Rent extraction
- Initiator: Fred S. Mcchesney
- Introduced: 1987
- Origin: Rent Extraction and Rent Creation in the Economic Theory of Regulation

= Rent extraction =

Rent extraction is a notion formulated by American jurist Fred S. Mcchesney (1948–2017) in his 1987 essay Rent Extraction and Rent Creation in the Economic Theory of Regulation. It refers to the phenomenon by which entrepreneurial politicians take advantage of the threat of implementing new regulations to obtain political support from interest groups that want to be free from regulatory interference.
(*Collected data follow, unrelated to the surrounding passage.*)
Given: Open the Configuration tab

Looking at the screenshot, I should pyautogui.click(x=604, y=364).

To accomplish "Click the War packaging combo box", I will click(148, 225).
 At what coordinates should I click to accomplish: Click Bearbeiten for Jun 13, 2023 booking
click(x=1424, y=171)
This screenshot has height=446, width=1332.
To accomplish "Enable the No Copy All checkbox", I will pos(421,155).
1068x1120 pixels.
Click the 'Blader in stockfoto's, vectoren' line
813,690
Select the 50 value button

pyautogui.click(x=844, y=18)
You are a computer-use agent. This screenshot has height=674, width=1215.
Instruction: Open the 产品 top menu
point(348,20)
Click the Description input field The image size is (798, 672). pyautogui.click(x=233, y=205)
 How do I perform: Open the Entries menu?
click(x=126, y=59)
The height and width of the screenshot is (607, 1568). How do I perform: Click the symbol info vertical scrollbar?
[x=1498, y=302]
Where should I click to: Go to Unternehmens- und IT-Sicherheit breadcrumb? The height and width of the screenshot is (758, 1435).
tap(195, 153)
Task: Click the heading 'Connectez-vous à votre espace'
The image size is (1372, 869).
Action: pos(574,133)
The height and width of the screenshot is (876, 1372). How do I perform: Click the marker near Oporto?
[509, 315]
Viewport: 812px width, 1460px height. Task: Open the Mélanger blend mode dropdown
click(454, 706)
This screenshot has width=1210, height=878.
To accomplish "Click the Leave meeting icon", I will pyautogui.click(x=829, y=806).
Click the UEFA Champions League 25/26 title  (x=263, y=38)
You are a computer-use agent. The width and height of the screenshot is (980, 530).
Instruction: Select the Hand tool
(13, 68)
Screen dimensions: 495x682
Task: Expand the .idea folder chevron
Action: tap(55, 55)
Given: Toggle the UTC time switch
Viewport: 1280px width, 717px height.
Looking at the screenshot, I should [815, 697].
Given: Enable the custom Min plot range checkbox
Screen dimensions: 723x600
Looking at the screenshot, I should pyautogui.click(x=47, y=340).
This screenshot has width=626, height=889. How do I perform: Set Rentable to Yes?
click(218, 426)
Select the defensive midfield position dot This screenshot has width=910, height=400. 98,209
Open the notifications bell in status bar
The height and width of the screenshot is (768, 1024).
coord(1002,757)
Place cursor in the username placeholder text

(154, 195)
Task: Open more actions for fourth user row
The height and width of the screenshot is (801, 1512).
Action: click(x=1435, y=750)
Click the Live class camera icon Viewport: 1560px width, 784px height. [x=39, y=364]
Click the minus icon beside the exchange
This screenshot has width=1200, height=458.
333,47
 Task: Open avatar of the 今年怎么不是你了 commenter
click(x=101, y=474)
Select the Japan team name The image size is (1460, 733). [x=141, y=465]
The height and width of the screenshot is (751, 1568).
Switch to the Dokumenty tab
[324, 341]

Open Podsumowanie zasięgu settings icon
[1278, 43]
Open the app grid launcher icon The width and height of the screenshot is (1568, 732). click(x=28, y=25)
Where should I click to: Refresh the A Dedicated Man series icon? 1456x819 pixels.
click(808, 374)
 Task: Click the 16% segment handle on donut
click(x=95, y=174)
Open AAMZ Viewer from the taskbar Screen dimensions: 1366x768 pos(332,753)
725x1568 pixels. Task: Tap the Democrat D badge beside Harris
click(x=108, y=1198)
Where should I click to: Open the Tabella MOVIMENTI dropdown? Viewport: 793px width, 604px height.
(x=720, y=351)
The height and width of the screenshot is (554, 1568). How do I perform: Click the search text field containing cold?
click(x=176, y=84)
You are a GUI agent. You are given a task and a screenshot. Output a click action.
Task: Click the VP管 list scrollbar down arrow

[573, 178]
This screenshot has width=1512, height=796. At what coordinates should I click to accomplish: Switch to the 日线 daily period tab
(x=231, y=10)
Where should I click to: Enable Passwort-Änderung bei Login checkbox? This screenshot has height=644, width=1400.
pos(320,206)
This strategy is in particular useful when a group has made specific capital investments that can be expropriated in the political process.

"Rent extraction" means the ability of lawmakers to squeeze payments (i.e. "rents") in some form in exchange for favorable legislation. The term presents a conscious, welfare maximization strategy by individual statespersons. It emerges when political decision makers derive benefits from the rents they generate. And the beneficiaries of rent extraction can also be local governments at all levels and the private individuals.

Rent extraction, together with rent creation and rent seeking, determines the extent and distribution of rents. However, the three are distinct and rent extraction is arguably the most important of the three, since the other two are ultimately motivated by rent extraction.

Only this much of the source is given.